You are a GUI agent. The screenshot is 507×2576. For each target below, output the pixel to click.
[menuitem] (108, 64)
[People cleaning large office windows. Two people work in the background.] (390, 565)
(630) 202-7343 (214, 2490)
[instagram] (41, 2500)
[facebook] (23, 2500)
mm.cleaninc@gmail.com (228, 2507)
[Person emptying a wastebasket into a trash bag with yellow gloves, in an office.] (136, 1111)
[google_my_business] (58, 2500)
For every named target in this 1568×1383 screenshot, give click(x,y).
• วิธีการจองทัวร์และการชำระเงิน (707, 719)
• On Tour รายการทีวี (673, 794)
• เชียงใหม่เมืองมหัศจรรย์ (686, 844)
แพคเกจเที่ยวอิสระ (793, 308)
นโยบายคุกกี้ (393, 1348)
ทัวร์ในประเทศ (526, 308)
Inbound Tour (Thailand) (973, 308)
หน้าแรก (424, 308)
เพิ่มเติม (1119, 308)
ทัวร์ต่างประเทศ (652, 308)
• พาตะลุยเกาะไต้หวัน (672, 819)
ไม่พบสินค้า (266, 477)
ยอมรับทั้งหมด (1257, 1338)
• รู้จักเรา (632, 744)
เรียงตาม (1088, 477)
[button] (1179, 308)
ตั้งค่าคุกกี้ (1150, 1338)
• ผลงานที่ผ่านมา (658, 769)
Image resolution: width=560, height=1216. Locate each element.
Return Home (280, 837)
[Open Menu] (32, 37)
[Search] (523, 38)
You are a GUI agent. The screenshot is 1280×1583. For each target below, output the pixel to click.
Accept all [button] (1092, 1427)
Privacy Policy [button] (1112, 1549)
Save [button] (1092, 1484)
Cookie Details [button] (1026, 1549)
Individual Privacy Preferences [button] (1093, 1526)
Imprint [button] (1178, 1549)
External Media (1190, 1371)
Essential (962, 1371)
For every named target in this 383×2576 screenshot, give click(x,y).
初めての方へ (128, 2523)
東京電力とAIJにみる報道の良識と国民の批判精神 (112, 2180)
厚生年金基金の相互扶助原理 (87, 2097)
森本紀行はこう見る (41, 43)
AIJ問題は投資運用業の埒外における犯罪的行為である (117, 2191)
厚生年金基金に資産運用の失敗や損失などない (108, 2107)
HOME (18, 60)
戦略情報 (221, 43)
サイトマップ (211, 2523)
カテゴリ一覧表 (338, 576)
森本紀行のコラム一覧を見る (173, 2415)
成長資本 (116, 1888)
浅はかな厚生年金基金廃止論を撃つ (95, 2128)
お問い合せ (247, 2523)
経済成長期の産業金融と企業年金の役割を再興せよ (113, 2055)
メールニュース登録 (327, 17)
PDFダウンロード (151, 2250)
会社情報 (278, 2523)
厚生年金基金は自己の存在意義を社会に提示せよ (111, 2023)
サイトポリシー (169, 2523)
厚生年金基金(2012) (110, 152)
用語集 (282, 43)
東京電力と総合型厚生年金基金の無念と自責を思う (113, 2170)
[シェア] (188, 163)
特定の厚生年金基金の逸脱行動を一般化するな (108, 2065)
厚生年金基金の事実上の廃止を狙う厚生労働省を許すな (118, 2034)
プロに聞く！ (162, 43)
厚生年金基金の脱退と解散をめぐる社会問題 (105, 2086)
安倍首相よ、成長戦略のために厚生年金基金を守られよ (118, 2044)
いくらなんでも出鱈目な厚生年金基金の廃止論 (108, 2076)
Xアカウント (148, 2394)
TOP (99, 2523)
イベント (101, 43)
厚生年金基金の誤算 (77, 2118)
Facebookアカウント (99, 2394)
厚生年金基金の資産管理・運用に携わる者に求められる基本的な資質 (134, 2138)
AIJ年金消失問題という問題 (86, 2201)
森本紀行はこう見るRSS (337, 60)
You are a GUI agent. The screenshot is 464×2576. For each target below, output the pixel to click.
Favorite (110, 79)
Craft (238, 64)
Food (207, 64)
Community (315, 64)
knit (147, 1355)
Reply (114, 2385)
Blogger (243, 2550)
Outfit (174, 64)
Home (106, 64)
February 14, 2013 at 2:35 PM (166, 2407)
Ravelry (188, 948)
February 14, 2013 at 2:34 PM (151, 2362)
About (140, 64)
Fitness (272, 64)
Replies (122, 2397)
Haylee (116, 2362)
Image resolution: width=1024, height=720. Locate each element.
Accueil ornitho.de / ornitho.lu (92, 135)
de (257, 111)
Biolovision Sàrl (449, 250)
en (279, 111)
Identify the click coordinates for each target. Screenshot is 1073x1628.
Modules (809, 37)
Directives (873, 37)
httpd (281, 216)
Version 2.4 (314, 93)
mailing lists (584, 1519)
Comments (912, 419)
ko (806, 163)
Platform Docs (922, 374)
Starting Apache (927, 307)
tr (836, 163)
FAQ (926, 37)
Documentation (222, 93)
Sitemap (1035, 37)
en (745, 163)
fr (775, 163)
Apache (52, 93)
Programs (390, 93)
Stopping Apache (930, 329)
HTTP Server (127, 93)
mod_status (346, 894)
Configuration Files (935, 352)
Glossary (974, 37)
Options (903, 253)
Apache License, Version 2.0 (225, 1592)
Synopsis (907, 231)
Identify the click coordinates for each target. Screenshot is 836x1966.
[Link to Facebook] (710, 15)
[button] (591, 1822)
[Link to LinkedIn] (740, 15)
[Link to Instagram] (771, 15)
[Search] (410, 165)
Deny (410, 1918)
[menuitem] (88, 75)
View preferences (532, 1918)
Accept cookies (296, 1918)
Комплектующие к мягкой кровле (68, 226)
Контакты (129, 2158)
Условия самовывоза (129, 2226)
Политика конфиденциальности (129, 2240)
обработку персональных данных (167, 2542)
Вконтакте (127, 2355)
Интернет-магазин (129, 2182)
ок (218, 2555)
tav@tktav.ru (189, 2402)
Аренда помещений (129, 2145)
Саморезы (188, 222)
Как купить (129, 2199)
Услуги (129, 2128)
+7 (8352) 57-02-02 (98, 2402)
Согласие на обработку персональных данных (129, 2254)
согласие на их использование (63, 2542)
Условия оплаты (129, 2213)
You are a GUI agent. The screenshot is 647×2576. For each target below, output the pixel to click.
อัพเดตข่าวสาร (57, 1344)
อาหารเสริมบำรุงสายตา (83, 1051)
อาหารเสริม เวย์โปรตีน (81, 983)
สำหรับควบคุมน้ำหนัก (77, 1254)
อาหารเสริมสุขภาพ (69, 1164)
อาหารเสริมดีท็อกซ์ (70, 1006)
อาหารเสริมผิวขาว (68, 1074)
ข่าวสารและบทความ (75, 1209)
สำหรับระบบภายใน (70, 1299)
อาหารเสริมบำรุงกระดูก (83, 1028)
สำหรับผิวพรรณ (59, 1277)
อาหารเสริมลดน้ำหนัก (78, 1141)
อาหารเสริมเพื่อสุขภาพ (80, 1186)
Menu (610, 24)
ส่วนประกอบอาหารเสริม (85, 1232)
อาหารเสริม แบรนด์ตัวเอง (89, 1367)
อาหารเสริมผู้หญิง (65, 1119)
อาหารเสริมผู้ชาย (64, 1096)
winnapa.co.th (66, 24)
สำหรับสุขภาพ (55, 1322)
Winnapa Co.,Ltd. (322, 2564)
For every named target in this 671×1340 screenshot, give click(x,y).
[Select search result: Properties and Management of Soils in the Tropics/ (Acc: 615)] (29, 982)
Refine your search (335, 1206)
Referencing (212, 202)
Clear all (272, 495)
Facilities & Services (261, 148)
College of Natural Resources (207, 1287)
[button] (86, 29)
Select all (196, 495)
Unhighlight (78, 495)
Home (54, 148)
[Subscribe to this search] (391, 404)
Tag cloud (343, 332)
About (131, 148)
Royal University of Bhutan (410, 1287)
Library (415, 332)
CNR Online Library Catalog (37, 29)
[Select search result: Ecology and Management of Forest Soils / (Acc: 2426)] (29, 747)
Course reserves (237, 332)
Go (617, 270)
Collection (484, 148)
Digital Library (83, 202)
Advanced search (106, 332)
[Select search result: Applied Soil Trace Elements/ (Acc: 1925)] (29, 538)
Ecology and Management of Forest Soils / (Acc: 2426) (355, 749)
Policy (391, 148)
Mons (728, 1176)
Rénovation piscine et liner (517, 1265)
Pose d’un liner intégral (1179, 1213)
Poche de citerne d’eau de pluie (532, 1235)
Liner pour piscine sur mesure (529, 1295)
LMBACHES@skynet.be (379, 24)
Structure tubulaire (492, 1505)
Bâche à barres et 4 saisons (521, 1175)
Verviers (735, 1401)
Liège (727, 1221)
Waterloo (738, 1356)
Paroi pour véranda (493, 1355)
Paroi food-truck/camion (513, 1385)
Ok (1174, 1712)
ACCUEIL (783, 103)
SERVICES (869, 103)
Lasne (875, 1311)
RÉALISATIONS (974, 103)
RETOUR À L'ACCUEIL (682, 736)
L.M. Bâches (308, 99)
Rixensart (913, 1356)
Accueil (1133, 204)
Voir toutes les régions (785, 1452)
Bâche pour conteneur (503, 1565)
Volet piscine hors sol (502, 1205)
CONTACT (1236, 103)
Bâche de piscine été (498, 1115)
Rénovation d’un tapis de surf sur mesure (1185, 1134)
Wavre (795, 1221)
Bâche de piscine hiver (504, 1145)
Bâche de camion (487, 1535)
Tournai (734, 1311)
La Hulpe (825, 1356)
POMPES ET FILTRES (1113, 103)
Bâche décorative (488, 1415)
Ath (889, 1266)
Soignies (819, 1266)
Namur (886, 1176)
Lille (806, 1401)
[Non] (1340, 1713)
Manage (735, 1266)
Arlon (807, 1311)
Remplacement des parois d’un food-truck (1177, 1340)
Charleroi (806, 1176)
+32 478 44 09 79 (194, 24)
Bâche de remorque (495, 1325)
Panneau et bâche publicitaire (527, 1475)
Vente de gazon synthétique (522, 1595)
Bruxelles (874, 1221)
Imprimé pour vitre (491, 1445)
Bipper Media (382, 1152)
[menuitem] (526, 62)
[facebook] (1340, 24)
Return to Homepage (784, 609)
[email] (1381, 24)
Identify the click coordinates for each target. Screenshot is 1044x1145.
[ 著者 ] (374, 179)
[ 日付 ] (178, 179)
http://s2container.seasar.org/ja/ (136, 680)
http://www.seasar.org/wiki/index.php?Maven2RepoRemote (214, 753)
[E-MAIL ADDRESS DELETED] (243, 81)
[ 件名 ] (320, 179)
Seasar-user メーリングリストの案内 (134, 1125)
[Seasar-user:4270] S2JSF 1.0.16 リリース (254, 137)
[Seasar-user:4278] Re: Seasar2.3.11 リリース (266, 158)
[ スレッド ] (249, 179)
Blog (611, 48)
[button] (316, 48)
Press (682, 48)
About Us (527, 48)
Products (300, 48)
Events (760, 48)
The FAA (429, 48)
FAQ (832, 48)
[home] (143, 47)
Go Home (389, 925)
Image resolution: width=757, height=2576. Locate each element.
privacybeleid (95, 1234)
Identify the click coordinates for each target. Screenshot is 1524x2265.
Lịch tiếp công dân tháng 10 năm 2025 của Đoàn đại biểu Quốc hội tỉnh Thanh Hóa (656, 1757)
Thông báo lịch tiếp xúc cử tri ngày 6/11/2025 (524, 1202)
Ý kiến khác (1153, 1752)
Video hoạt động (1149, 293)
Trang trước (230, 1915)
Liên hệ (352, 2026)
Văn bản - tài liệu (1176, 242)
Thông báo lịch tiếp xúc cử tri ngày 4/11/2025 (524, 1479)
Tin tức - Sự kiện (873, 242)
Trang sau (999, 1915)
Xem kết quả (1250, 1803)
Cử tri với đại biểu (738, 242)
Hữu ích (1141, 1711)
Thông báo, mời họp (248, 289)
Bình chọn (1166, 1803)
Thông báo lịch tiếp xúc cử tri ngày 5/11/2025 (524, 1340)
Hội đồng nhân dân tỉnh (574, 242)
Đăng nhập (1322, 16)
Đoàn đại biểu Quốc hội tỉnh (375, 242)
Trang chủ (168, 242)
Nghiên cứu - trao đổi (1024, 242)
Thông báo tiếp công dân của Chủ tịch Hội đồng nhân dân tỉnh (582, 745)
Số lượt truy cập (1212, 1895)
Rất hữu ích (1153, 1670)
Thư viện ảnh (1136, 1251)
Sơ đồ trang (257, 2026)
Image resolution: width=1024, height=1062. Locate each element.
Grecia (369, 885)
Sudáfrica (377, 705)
........
WHAT TO PRODUCE => Identify every line in the listing above that contains the string "biểu", and copy each of those lines in full. Case counts.

TASK RESPONSE =>
Lịch tiếp công dân tháng 10 năm 2025 của Đoàn đại biểu Quốc hội tỉnh Thanh Hóa (656, 1757)
Cử tri với đại biểu (738, 242)
Đoàn đại biểu Quốc hội tỉnh (375, 242)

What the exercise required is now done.